»»

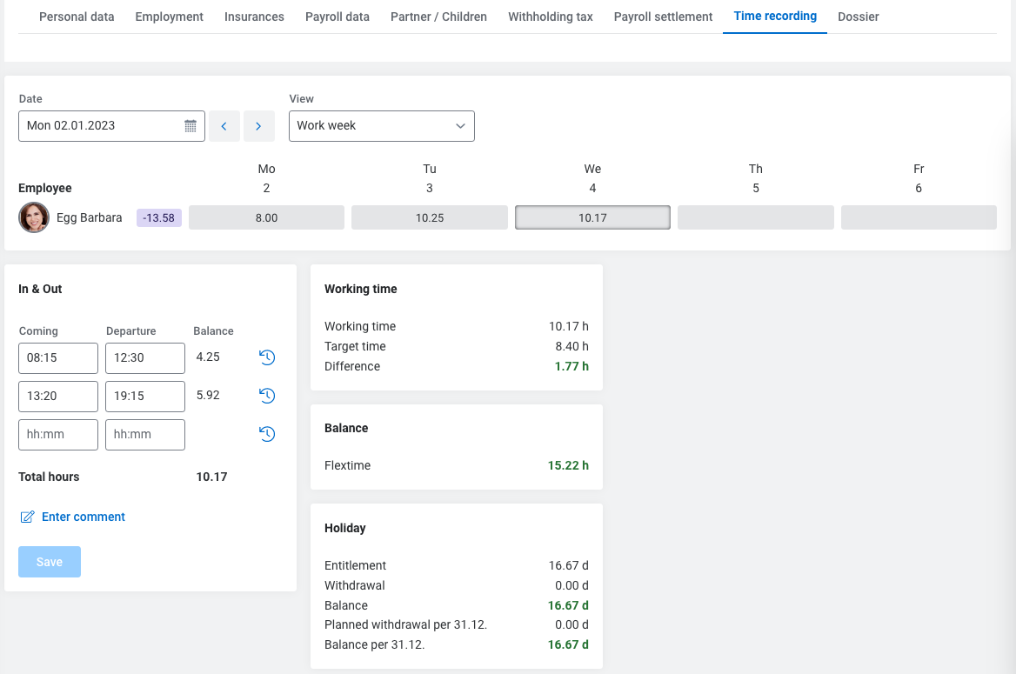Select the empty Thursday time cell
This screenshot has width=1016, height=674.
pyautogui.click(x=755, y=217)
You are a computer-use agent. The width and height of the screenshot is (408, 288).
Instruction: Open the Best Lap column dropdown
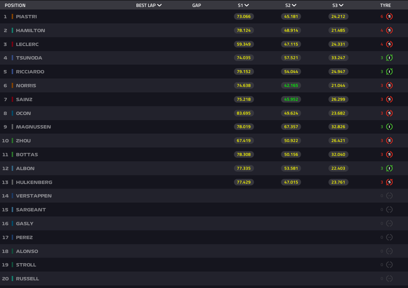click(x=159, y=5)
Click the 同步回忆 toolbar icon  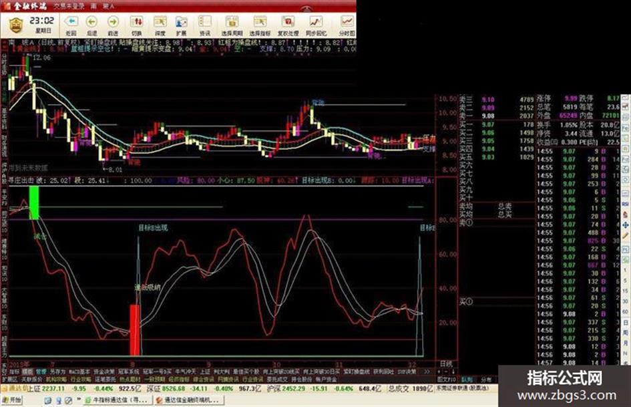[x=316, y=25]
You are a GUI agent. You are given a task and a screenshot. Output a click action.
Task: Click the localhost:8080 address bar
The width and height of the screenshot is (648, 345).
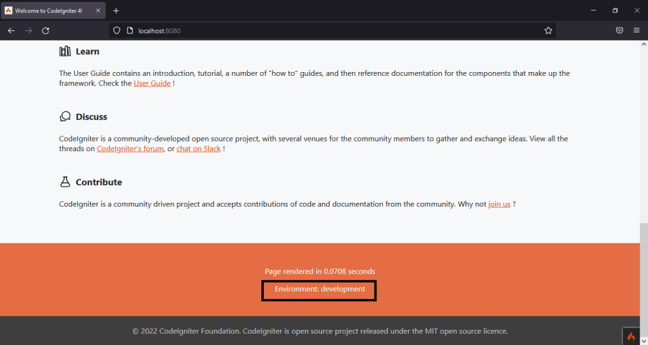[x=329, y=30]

««

■ **What you should do**:
Return each line from the entries above that contains the word "agent".

■ **Reply**:
You are a computer-use agent. The width and height of the screenshot is (408, 288).
You are a GUI agent. You are given a task and a screenshot. Output a click action.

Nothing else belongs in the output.